第三节细胞培养的无菌环境一、无菌室无菌室的结构:一般由更衣间、缓冲间、操作间三部分组成。
无菌室的消毒和防污染:为保持无菌状态,经常消毒是必要的,通常采用每日(使用前)紫外照射(1-2 小时),每周甲醛、乳酸、过氧乙酸熏蒸(2 小时)和每月新洁尔灭擦拭地面和墙壁一次的方式进行消毒。
实际工作中,要根据无菌室建筑材料的差异来选择合适的消毒方法。
此外,还应注意防止无菌室的污染。
造成无菌室污染的可能包括:送入无菌室的风没有被过滤除菌;进出无菌室时,能使外界空气直接对流进无菌室的操作间;等。

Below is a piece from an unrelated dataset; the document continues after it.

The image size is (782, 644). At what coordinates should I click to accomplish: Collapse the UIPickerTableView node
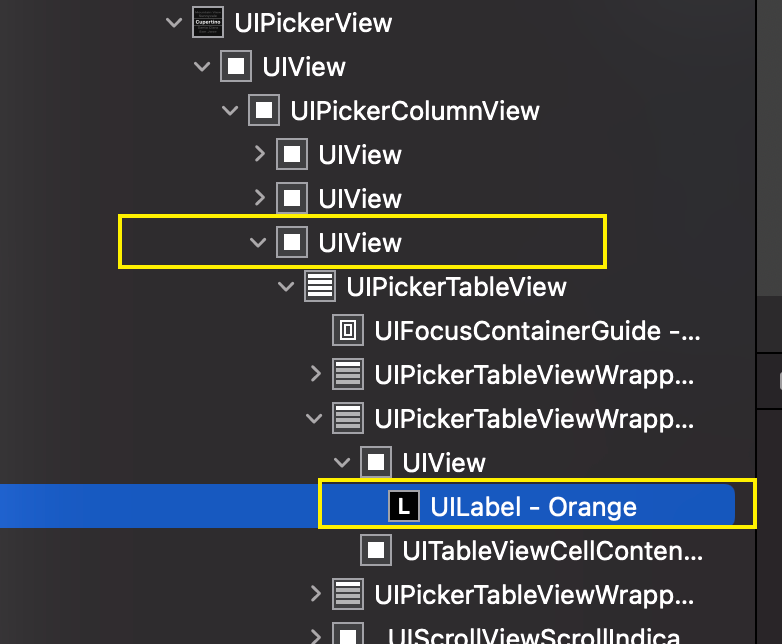point(288,287)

二、超净工作台工作原理:鼓风机驱动空气通过高效过滤器得以净化,净化的空气被徐徐吹过台面空间而将其中的尘埃、细菌甚至病毒颗粒带走,使工作区构成无菌环境。
根据气流在超净工作台的流动方向不同,可将超净工作台分为侧流式、直流式和外流式三种类型。
超净台的使用与保养:超净台的平均风速保持在0.32-0.48 米/秒为宜,过大、过小均不利于保持净化度;使用前最好开启超净台紫外灯照射 10-30 分钟,然后让超净台预工作10-15 分钟,以除去臭氧和使用工作台面空间呈净化状态;使用完毕后,要用 70%酒精将台面和台四周擦拭干净,以保证超净台无菌。
还要定期用福尔马林熏蒸超净台。
第四节常用培养器皿及清洗消毒细胞培养需要大量消耗性物品,如玻璃器皿、金属器皿、塑料、橡胶制品、布类、纸类等,因此掌握清洗、消毒知识,学会清洗、消毒方法是从事细胞培养工作必须的。
一、清洗离体条件下,有害物质直接同细胞接触,细胞对任何有害物质十分敏感,极少残留物都可以对细胞产生毒副作用。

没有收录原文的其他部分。